On an unrelated note, you'd think with so many working parents these days the schools would live-stream the nativity plays or at least designate a staffer to record on a smartphone and post the video on YouTube so entire families could watch it together at a later point. Would seem to alleviate a lot of angst.

You clearly haven't been on MN very long leander if you don't know why that wouldn't be workable in a UK school.

ElinorRochdale · 10/12/2015 17:14

It sounds like she isn't really needed at 1.30 on Friday … she coudl email just as she leaves saying as I have notified you I am leaving at 1.30 for 2 hours. When I get back i will obviously work the extra 2 hours into the evening.

She doesn't know that she won't be needed. The project launch could go smoothly, or it could all go tits up. Sometimes bugs only become apparent when something goes live. If that happens, saying she'll fix it later, when she gets back, will not do.

ZingDramaQueenOfSheeba · 10/12/2015 17:17

I can't read the whole thread, so I'm wondering if your DD's dad going or not.
If he can't (because of work) does he feel bad too? Would it be acceptable for him to pop out for 2hrs?

You see my DH normally can't do that unless he booked to work from home well in advance.
I'm a SHAM but still many times I have to miss plays, assemblies and even parent meetings have to be rescheduled. It's not just work that prevents people from attending, but having to look after siblings (younger ones who are not allowed unless it's a dress rehearsal or sick ones), going to dr appointments or having to stay in and waiting for delivery or because your car broke down. Or whatever.

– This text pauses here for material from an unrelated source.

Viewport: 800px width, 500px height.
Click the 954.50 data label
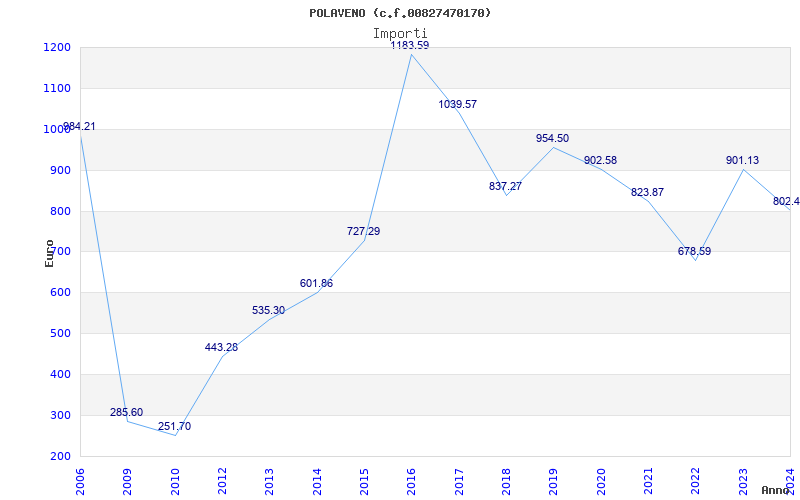(x=552, y=138)
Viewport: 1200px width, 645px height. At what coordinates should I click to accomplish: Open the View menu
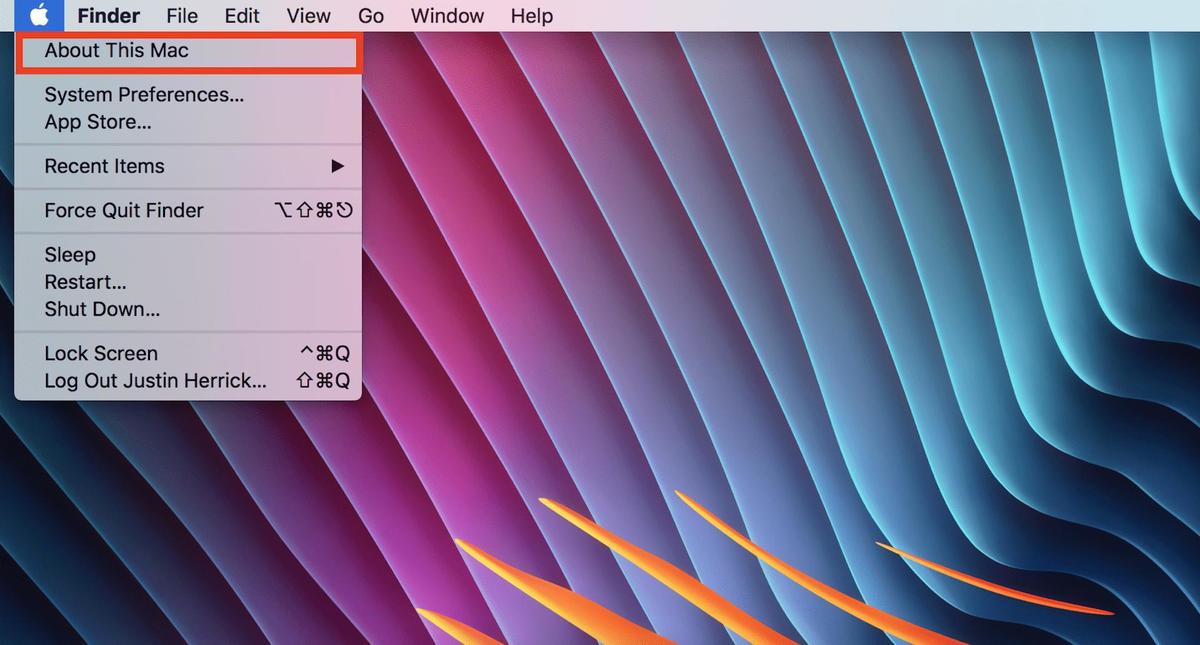pyautogui.click(x=308, y=16)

I do feel for OP and hope she can go, but not beingable to because of work really is a very acceptable reason.
My neighbour, a surgeon, almost missed her DD3's birth because he was about to go and perform surgery. He was damn lucky his wife rang him minutes before "point of ni return" and a colleague just happened to be free because his surgery slot was cancelled!

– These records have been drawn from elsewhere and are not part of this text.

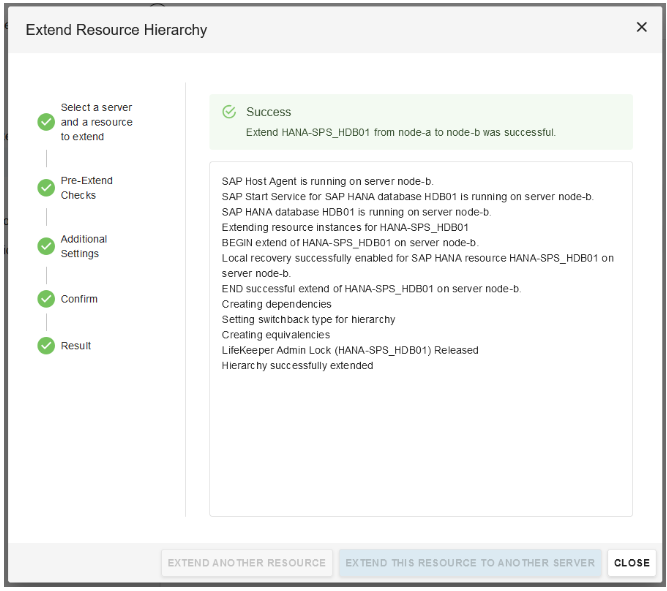The height and width of the screenshot is (591, 667).
Task: Open the Additional Settings step label
Action: 83,246
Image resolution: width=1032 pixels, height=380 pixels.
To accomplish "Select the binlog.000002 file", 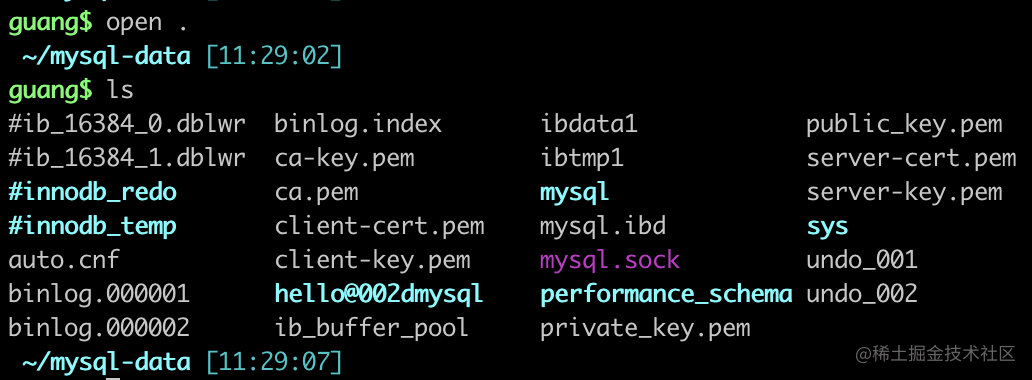I will [x=99, y=327].
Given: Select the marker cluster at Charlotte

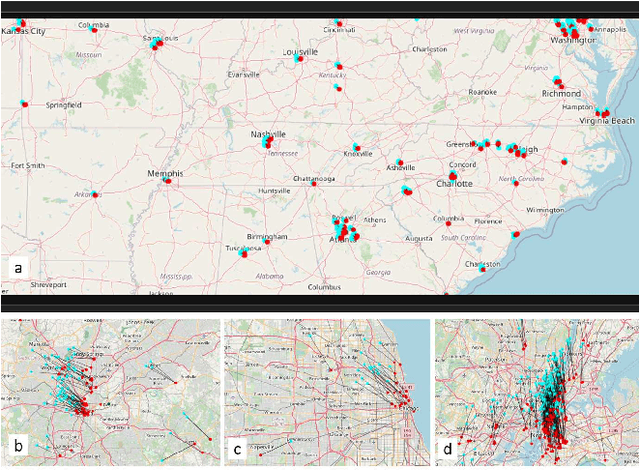Looking at the screenshot, I should [453, 176].
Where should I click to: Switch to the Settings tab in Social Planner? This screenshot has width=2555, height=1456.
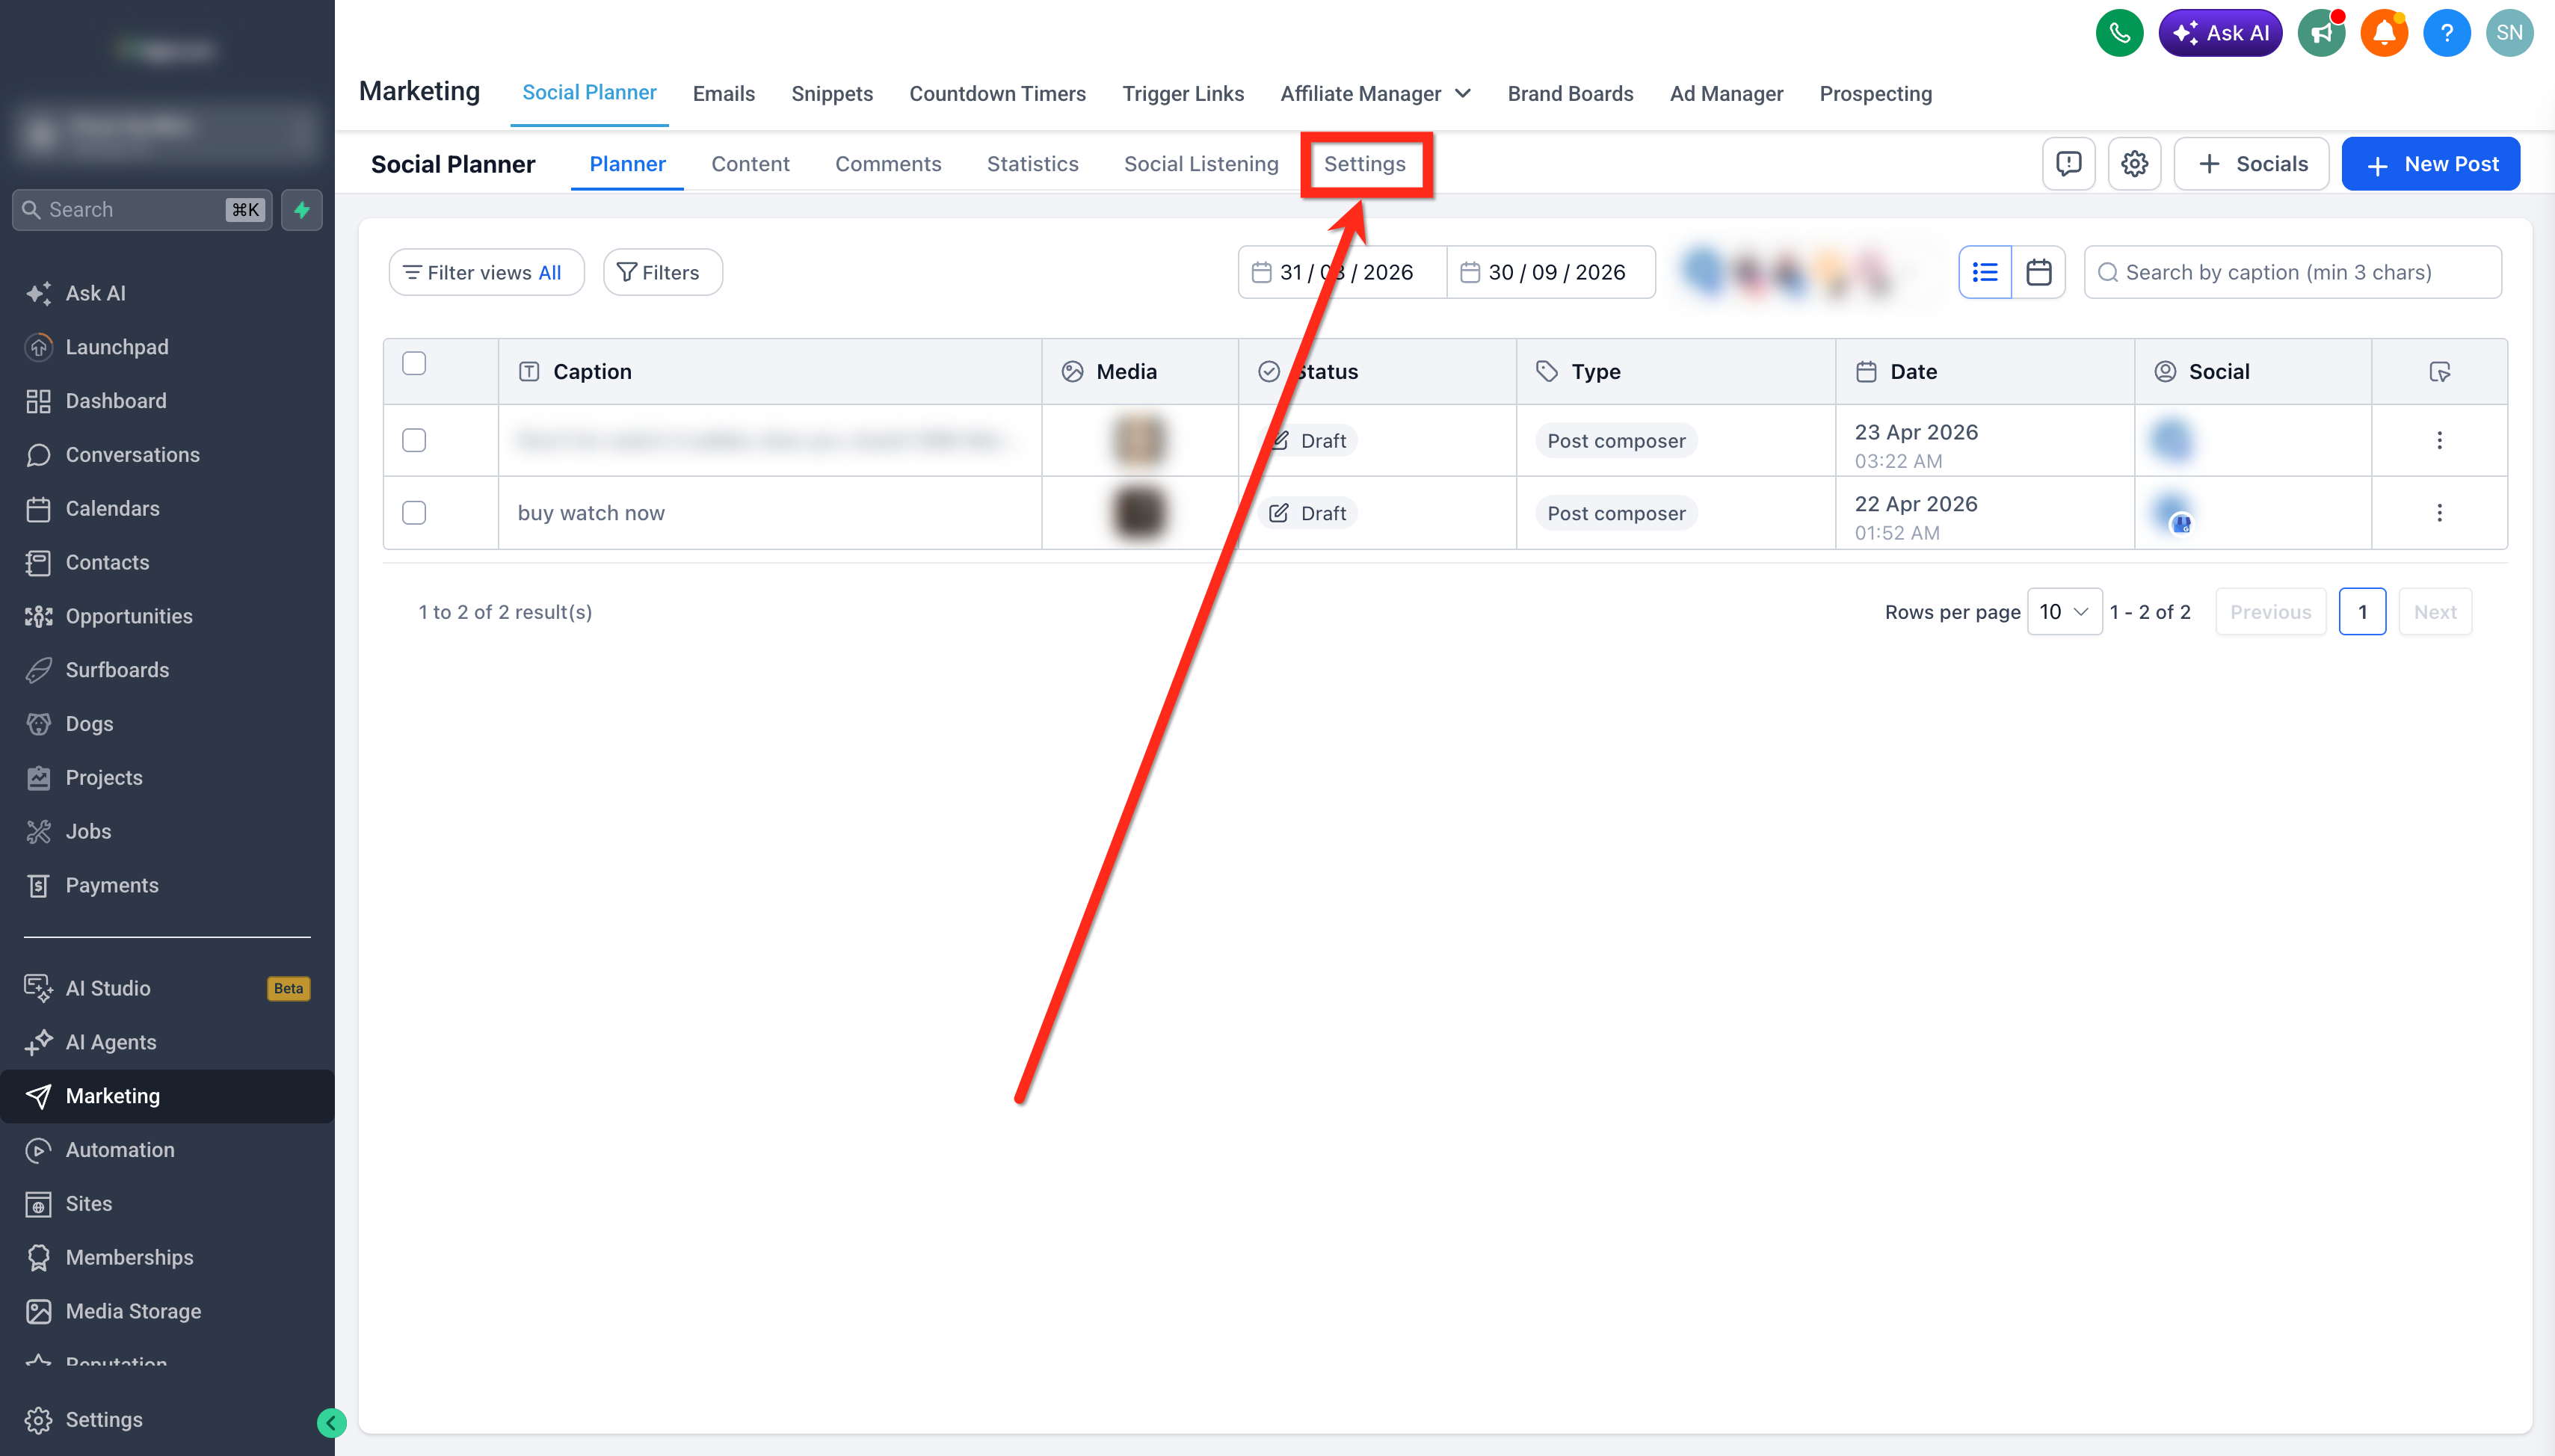click(1364, 164)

We miss things at times. It's frustrating no doubt, sad even at times. If you miss this you'll go to the next one.

Daisysbear · 10/12/2015 17:21

I think the posters cheering the op on see themselves as lovely well balanced people with fulfilled lives, while the rest of us are saddos who live to work and have no concept of family life and just like to see managers laying down the law for no good reason cos we're so sad and work obsessed and would probably clap every time Herod came on stage in the unlikely event we'd ever be let near a lovely nativity play Xmas Grin

Shutthatdoor · 10/12/2015 17:21

That's what she proposed and her manager still turned her down and that is why she has my full sympathy. If she is so vital she cannot be spared for 2 hours having given plenty of notice then I feel the team aren't working effectively as a unit and the manager isn't managing properly.

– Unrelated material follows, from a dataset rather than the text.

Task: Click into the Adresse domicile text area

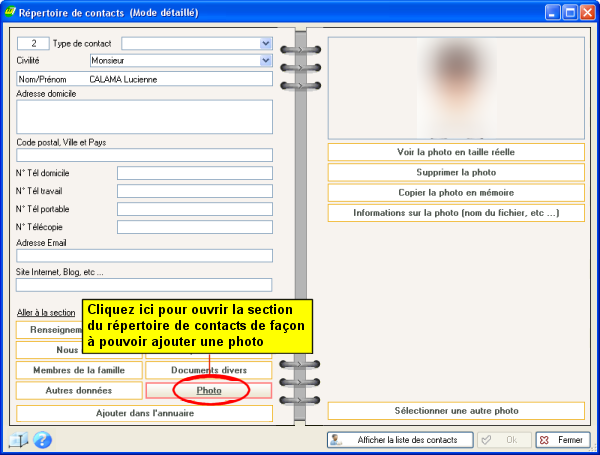Action: coord(144,117)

Or maybe it is because the day really is that important.

2 hours at least is a big chunk to take out.

ZingDramaQueenOfSheeba · 10/12/2015 17:21

And totally unrelated but must be mentioned - Monty you have a great name. Made me chuckle Xmas Grin

Nikkibeak · 10/12/2015 17:21

Unless you're responsible personally for fixing any issues then surely somebody else can log any issues for whoever else solves them for those 2 hours. What will crop up between 1.30 and 3.30 that isn't just as likely to crop up between 3.30 and 5.30 after you're due to have left.
Your daughter only has 1 childhood and 1 1st nativity play. Your issues with a new system are likely to be plentiful and ongoing (I do a similar job). Tell your Manager you agree the timing could only be worse had it been 1st thing but you will be gone only 2 hours, won't have a lunchbreak and will come back and make up the hours. Mention how important it is to keep that work/life balance. The whole project won't fall apart because you take 2 hours off. They are being unreasonable to expect you to miss it.

SuburbanRhonda · 10/12/2015 17:24

Not sure if this has been mentioned, but our school (one-form entry primary so a small school) has one performance during the day and one in the evening to accommodate working parents.